--- start of Records shown ---

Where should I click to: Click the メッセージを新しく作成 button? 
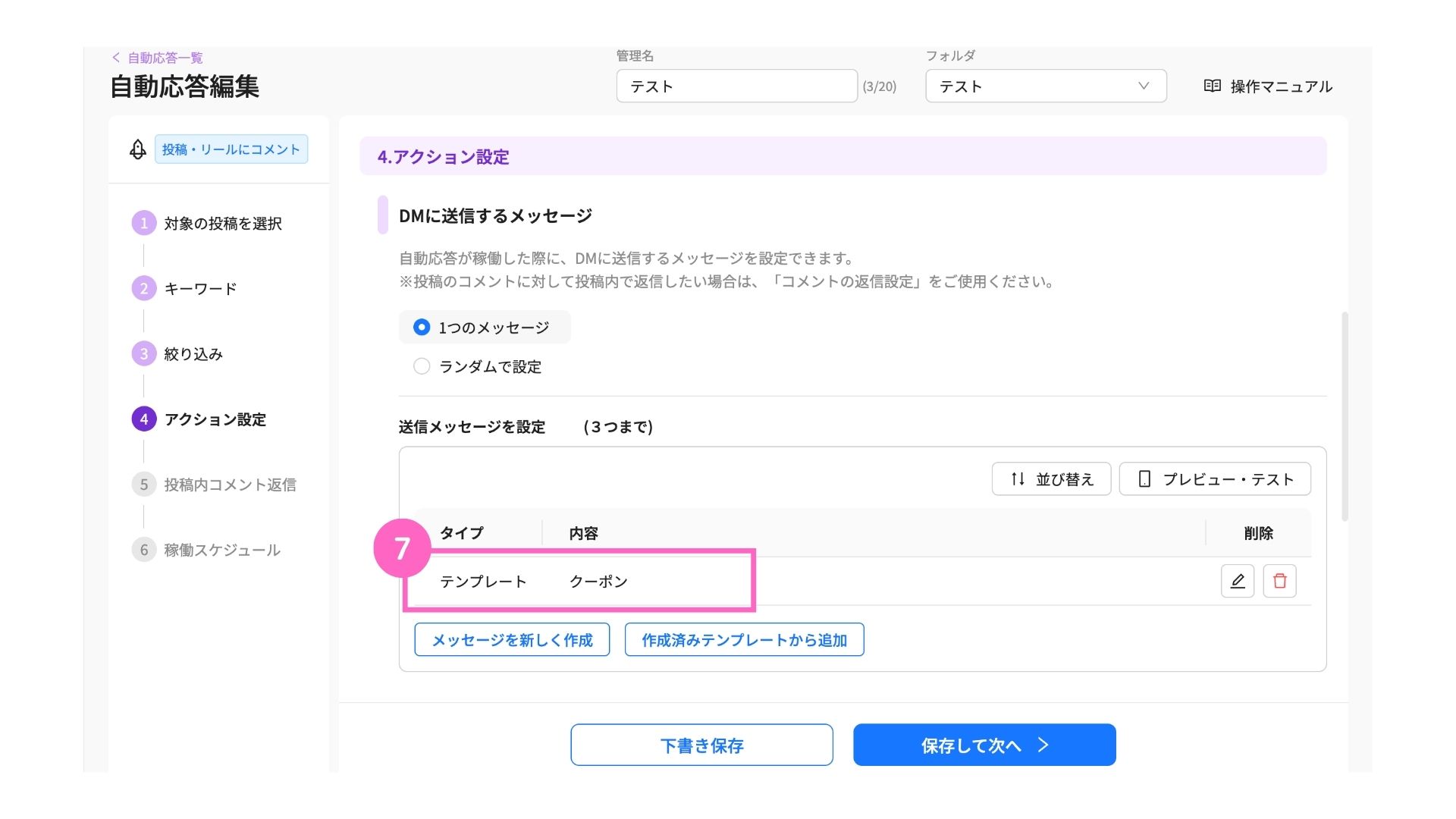[512, 639]
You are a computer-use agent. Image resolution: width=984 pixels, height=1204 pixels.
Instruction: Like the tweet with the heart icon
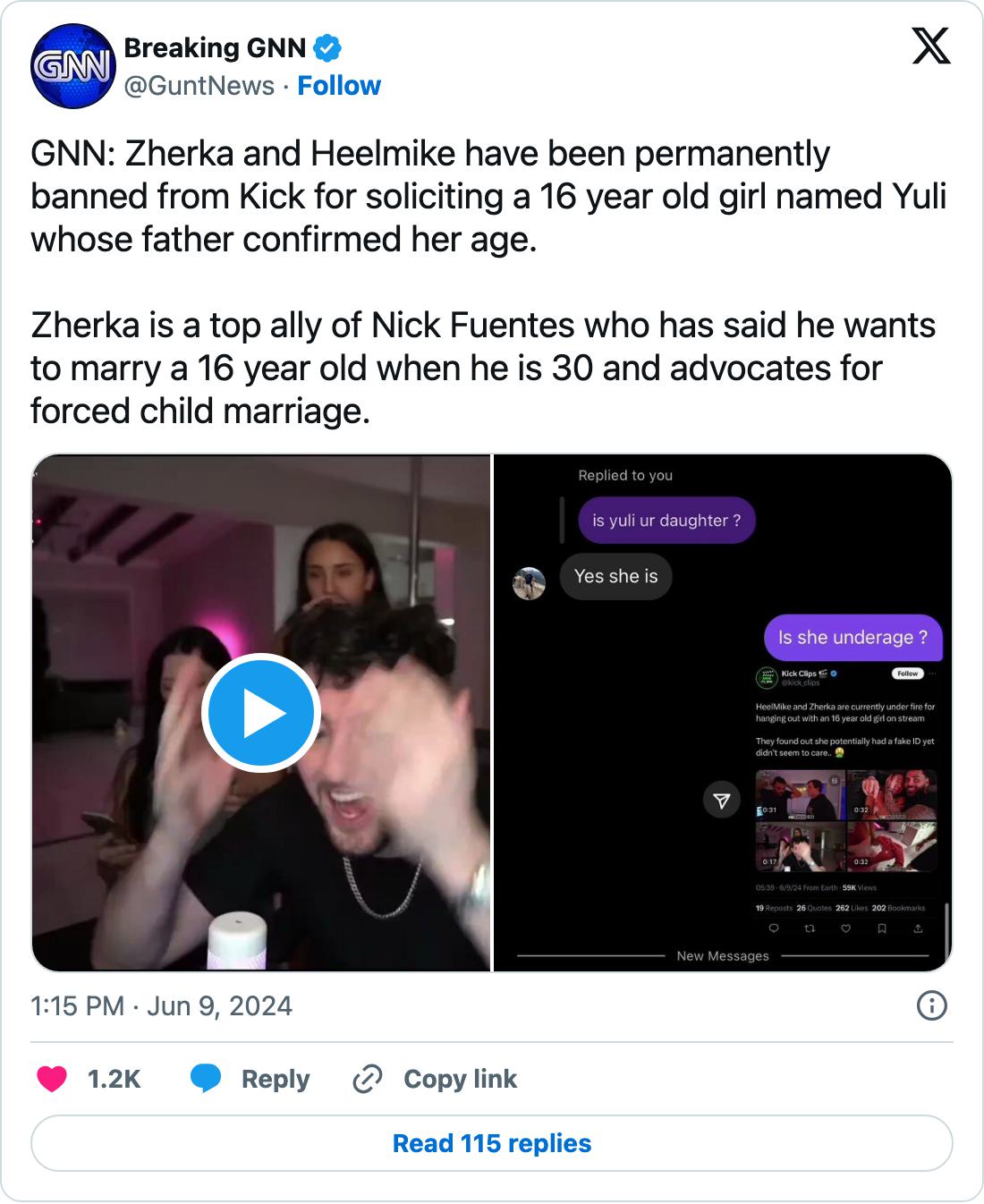coord(52,1079)
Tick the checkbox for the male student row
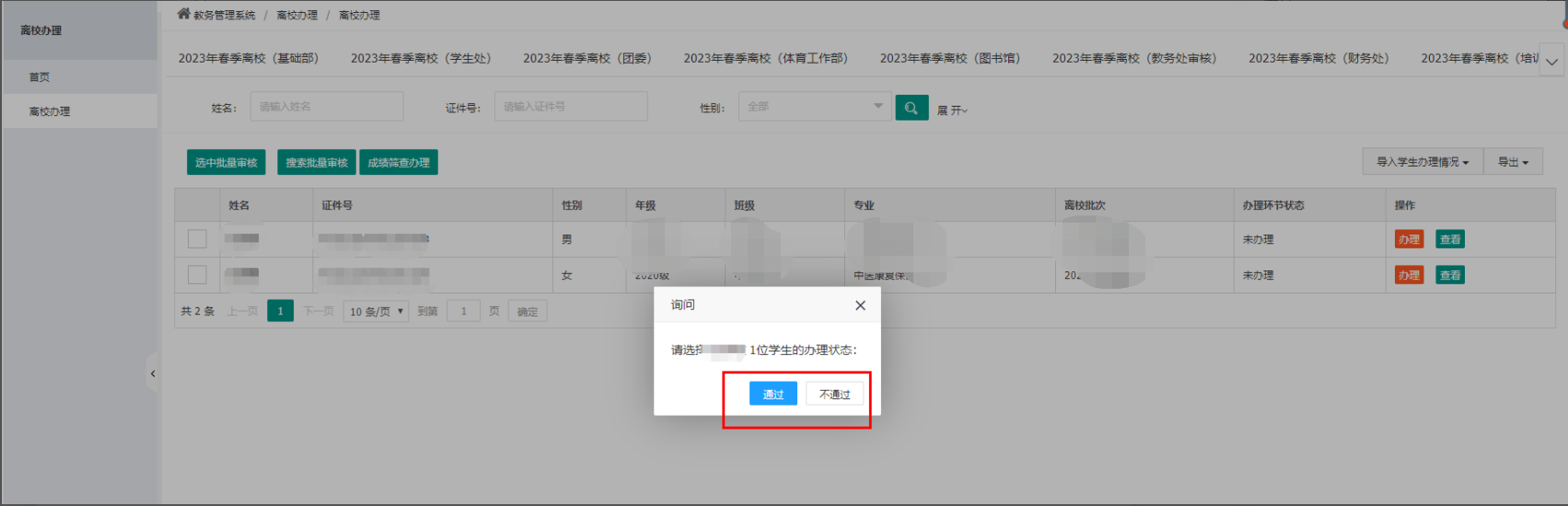The height and width of the screenshot is (506, 1568). [x=197, y=239]
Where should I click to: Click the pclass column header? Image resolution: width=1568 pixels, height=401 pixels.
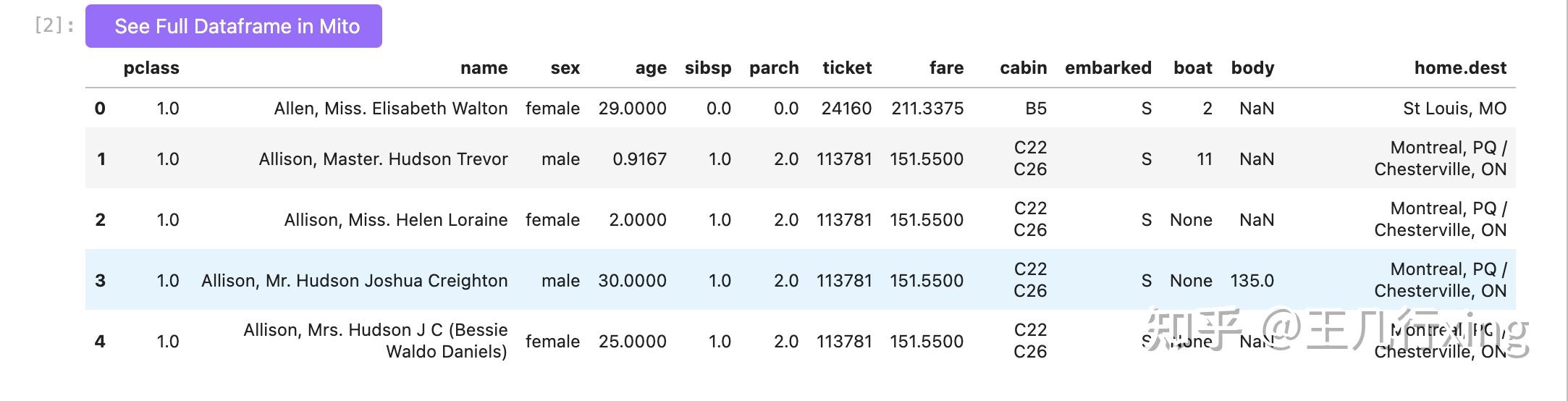(151, 68)
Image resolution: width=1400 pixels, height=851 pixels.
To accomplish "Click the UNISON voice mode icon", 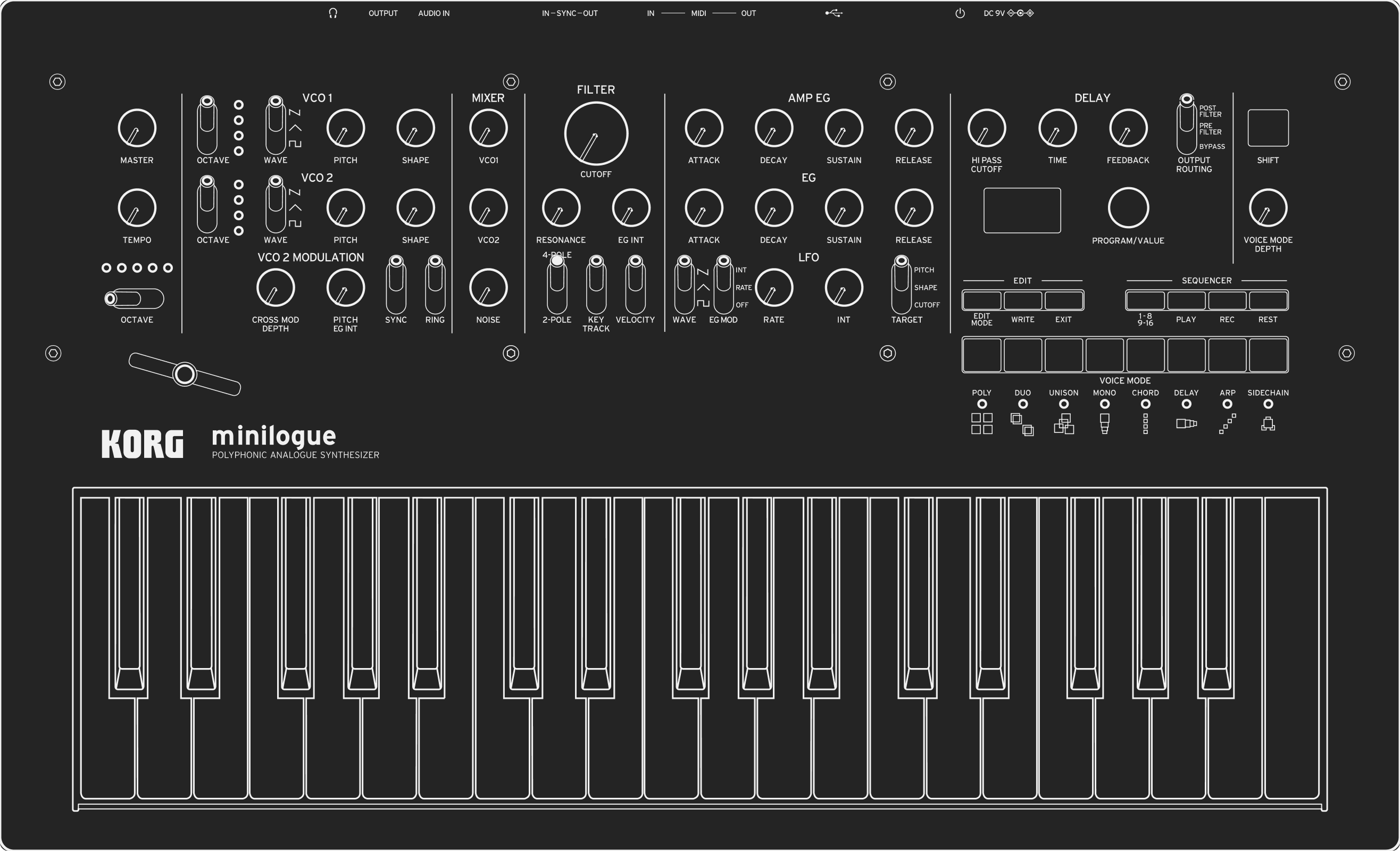I will [x=1063, y=424].
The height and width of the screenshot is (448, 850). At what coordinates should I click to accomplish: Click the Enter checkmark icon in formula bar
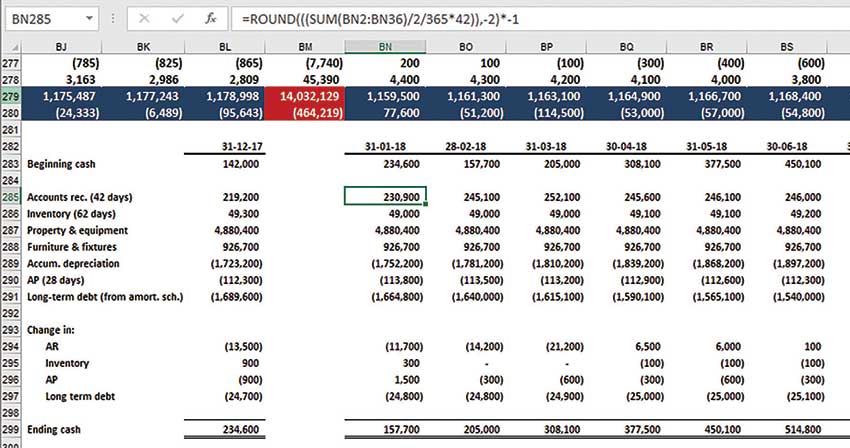tap(177, 17)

--- end of Records shown ---

▶ _Given instruction_
Convert the rows from the line containing "You are a computer-use" up to and including the line containing "The height and width of the screenshot is (506, 1568)." into a JSON list of strings, one string per line, with blank lines skipped and the pictures left out.

▶ _Response to the task_
[
  "You are a computer-use agent. Image resolution: width=984 pixels, height=1204 pixels.",
  "Instruction: Like the tweet with the heart icon",
  "coord(52,1079)",
  "Tick the checkbox for the male student row",
  "The height and width of the screenshot is (506, 1568). [x=197, y=239]"
]